WORK ITEM: Whenever a line in the entries below contains "search", copy that line.

RECORDS SHOWN:
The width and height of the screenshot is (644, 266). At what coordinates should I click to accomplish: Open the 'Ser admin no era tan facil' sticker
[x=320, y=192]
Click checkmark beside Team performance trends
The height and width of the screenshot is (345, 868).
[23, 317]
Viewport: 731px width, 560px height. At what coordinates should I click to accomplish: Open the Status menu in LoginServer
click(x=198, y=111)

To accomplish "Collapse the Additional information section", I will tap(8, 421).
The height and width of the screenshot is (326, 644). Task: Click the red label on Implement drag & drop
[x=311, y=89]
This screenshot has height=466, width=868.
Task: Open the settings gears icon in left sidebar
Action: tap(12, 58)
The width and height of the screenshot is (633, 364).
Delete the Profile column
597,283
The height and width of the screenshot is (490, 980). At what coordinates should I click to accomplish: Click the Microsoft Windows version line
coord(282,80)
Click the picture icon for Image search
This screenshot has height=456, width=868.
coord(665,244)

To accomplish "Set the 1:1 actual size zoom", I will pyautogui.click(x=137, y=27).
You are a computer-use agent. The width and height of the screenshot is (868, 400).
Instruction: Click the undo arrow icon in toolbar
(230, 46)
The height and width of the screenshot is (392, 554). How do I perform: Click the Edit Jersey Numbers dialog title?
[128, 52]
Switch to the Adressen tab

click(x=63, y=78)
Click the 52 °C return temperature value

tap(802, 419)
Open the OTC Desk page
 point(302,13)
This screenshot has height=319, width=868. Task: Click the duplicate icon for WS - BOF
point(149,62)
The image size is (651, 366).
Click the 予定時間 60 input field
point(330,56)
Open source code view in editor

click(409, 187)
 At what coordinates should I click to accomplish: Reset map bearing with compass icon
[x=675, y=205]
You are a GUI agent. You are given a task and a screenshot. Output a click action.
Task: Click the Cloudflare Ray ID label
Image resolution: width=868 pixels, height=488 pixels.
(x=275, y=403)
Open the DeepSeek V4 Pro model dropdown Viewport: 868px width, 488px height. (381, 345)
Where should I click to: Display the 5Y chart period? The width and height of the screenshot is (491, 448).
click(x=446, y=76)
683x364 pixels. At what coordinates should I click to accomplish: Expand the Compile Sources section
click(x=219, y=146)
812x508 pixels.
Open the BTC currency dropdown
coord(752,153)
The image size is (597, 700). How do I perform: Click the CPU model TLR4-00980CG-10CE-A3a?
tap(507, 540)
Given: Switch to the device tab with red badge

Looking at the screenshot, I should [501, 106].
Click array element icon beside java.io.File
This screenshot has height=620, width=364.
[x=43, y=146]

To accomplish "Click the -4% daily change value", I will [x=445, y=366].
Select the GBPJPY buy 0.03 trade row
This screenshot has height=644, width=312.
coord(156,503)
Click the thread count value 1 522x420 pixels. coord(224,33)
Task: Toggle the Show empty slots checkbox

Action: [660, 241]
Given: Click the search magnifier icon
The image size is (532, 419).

RESULT OF THE EXERCISE:
Click the picture icon for Image search
Given: Click the search magnifier icon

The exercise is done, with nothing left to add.